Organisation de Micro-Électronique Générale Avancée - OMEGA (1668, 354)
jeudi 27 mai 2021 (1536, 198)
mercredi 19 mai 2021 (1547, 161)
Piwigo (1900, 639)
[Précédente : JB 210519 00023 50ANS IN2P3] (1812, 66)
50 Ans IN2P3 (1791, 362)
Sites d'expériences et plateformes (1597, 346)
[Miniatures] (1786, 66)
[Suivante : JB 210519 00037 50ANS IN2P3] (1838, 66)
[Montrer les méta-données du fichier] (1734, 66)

□ □ □ □

:: Exercise requirements ::
Write the entries above out again, verbatim.

:: Completed exercise ::
Organisation de Micro-Électronique Générale Avancée - OMEGA (1668, 354)
jeudi 27 mai 2021 (1536, 198)
mercredi 19 mai 2021 (1547, 161)
Piwigo (1900, 639)
[Précédente : JB 210519 00023 50ANS IN2P3] (1812, 66)
50 Ans IN2P3 (1791, 362)
Sites d'expériences et plateformes (1597, 346)
[Miniatures] (1786, 66)
[Suivante : JB 210519 00037 50ANS IN2P3] (1838, 66)
[Montrer les méta-données du fichier] (1734, 66)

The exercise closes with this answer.